* _Ejercicios propuestos_
1. Según la reseña de la película Naufragio, ¿con qué película debutó Pedro Aguilera como director?
2. Continúa la reseña de la película Naufragio a partir de su última oración.

* _Texto de estudio_
□ □ □ □
Solo Touré, en Naufragio

En su debut con La influencia, Pedro Aguilera mostró que no le teme a los saltos al vacío. Con Naufragio rompe los clichés del cine de inmigrantes en un filme de contenido místico.

Los mimbres de Naufragio son de sobra conocidos por el cine español. Un subsahariano exhausto en una playa, trabajadores ilegales en los invernaderos de Almería y en las fundiciones del País Vasco, instantes de brutal incomunicación familiar... En apariencia, nada nuevo bajo el sol. Sin embargo, el segundo largometraje de Pedro Aguilera (San Sebastián, 1978), quien entregó con La influencia (2007) una insustituible ópera prima seleccionada por la Quincena de Cannes, es un rara avis, una especie única en la maleza de la producción española.



Aguilera subvierte los tópicos del filme de inmigrantes, entierra lugares comunes para extraer fragmentos de cine alegórico, valiente y exclusivo. Para que nos entendamos: Naufragio no aborda los clichés cinematográficos del inmigrante que cruza el estrecho en patera y viaja al norte de la península en busca de una vida mejor, convirtiendo un personaje en un "fenómeno social" o una figura genérica. El Robinson (Solo Touré) de Naufragio, porque así, irónicamente, se llama su protagonista -en realidad un robinsón a la inversa, como si su amigo Viernes naufragara en suelo europeo para tomarse la venganza poscolonialista-, es un hombre con una misión, una fuerza misteriosa que el cartel del filme retrata como una figura icónica.



No es Naufragio un relato de supervivencia realizado desde cierta "conciencia" política, sino un viaje espiritual realizado desde la joven sabiduría de un cineasta que entiende su oficio a partir de un profundo compromiso con las formas y los simbolismos del cine que le precede. Las imágenes de Naufragio remiten a veces a una película de Jacques Tourner o de Pedro Costa, a veces a un filme de Jean Rouch destilado por el onirismo de David Lynch. En su retrato costumbrista de los lugareños pasa de puntillas por el estereotipo nacional de Furtivos y La caza (la España del ordeno y mando, de la amargura enquistada), mientras que la insondable espiritualidad de la película -el vudú africano juega un papel determinante- nos propulsa a los tránsitos hacia lo invisible que buscaron cineastas como Dreyer y Bresson. Una película de varios tonos -puede que algo automáticos, pero efectivos del modo en que conviven-, que invita a descifrar su enigma en los silencios y la seguridad interior que emana de Robinson, un imperturbable rostro de ébano que en ocasiones entra en trance, como un chamán poseído por fuerzas sobrenaturales.
□ □ □ □
* _Datos_
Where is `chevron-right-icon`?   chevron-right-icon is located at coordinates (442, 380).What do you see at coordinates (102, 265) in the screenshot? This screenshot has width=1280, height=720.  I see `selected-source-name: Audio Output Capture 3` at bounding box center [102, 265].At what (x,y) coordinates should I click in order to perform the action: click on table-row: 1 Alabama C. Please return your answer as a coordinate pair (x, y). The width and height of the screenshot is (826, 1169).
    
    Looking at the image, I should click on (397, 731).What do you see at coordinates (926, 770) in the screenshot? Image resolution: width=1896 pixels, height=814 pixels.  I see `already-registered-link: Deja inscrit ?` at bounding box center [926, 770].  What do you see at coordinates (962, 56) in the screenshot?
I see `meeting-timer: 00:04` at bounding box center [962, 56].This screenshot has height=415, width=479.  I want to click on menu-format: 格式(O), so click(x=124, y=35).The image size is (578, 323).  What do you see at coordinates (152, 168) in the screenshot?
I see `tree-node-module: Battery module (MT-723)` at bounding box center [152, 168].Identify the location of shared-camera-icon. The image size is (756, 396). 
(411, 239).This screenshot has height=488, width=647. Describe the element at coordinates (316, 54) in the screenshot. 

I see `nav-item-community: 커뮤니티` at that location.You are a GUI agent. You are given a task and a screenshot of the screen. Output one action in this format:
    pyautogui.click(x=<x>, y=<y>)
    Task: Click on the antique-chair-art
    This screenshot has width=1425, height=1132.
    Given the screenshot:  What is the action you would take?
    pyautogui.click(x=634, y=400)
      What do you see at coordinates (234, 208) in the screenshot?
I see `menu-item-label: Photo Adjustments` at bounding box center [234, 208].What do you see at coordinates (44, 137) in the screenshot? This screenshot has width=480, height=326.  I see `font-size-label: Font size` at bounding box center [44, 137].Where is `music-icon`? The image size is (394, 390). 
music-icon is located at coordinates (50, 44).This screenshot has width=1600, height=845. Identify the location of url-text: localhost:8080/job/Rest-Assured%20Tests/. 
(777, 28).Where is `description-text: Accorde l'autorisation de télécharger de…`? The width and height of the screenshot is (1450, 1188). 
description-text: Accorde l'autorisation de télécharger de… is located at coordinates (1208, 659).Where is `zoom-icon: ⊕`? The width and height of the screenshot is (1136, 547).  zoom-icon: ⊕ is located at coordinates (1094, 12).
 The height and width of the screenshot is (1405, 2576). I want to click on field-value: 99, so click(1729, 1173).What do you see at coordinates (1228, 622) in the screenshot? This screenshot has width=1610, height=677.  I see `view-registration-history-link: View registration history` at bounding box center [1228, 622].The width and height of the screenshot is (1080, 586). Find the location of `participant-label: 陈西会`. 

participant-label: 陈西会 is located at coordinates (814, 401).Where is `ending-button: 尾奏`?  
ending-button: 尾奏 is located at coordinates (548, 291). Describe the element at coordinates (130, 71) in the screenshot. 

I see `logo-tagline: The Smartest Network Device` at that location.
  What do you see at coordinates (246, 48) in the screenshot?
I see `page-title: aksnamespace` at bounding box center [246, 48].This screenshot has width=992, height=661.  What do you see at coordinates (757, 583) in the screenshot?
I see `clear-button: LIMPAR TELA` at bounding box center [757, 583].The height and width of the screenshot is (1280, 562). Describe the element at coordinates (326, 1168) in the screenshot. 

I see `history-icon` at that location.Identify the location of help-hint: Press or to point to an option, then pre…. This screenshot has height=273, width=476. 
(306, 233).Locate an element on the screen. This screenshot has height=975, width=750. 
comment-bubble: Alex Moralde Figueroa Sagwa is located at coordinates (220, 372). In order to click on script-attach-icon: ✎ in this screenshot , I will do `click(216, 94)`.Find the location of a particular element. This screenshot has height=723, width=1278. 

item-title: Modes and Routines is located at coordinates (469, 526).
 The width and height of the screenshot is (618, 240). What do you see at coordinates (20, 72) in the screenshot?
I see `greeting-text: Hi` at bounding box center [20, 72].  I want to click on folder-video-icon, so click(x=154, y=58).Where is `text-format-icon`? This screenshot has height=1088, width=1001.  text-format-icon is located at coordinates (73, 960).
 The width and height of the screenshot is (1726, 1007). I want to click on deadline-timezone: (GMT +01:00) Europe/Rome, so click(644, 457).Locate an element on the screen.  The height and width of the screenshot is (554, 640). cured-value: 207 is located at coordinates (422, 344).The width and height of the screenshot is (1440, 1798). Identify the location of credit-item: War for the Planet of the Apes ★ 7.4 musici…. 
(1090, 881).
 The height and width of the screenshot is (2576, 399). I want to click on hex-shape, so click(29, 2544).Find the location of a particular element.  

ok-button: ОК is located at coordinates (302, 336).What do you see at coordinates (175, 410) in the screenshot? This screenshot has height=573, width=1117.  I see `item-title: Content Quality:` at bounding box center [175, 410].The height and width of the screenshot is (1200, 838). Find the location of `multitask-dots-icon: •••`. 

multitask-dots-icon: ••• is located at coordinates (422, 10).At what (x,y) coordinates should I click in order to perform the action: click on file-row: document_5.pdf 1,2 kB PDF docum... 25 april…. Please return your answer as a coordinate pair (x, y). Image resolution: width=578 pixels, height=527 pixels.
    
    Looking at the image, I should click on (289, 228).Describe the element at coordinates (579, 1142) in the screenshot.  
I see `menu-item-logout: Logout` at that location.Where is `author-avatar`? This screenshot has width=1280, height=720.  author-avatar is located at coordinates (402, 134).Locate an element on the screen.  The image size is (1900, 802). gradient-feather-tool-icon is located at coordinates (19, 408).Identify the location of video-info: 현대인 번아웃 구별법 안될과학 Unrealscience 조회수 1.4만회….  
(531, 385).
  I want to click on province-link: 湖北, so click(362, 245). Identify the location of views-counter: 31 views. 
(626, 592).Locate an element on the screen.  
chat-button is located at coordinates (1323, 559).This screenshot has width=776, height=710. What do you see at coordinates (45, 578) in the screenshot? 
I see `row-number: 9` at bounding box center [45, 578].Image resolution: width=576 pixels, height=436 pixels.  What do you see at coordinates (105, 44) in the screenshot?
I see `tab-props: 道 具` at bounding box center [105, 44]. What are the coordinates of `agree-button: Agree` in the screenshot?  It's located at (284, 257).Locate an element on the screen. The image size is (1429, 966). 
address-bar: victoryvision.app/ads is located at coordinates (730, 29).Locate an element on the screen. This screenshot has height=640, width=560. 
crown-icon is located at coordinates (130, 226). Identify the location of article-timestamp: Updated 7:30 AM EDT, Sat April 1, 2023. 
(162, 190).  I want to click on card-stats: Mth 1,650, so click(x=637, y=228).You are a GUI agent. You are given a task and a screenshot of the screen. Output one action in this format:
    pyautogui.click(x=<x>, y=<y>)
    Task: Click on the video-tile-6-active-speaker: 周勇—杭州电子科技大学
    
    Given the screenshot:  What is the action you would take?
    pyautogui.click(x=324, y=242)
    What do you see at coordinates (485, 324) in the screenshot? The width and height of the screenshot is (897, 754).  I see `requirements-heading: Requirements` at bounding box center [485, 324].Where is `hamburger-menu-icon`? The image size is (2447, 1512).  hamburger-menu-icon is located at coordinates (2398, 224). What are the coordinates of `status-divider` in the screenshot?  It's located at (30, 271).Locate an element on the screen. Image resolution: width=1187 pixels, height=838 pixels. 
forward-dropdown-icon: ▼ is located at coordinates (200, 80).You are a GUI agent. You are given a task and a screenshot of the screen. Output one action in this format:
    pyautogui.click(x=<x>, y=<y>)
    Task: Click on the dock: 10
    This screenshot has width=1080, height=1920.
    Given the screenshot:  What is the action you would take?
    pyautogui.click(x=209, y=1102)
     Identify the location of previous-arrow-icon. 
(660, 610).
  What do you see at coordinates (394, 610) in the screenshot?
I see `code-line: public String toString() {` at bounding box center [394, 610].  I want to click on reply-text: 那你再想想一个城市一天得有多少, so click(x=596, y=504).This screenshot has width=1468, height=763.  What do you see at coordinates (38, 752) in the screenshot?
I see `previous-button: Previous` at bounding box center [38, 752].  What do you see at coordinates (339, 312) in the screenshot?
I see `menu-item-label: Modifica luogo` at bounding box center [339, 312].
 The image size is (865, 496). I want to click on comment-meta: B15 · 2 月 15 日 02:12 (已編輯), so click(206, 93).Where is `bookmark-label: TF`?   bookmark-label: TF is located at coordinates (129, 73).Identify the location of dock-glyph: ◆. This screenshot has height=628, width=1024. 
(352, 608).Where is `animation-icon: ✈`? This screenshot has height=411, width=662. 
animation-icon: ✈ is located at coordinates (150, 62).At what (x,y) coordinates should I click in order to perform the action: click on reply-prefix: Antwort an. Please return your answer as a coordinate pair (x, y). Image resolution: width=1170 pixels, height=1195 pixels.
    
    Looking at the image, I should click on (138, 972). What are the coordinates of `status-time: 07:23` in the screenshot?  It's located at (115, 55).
□ □ □ □
* _Respuestas esperadas_
1. Debutó con La influencia (2007), seleccionada por la Quincena de Cannes.

2.
Energías ancestrales

Los conflictos de Robinson en su odisea por la península son de origen cultural, o si se quiere, metafísicos, pero nunca sociales o económicos. El protagonista no es víctima de la marginación ni pasa hambre. Incluso genera afecto, compasión y deseo sexual a su alrededor. Sólo escuchamos la voz del enigmático Robinson cuando habla con una ausencia superior. Aguilera especula con la posibilidad de que la energía ancestral de muchos inmigrantes que proceden de culturas basadas en la magia, como Togo o Nigeria, devuelva a nuestra civilización una pulsión mística anulada hace siglos por las fuerzas materialistas del progreso. Este difícil intercambio entre lo anímico y lo terrenal se traduce al tránsito que propone la película, tan extraño y audaz como misterioso, siempre a punto de naufragar en su exploración por mitos y códigos desconocidos hasta ahora por nuestro cine. Como su tenaz Robinson, Aguilera logra cruzar sano y salvo el océano.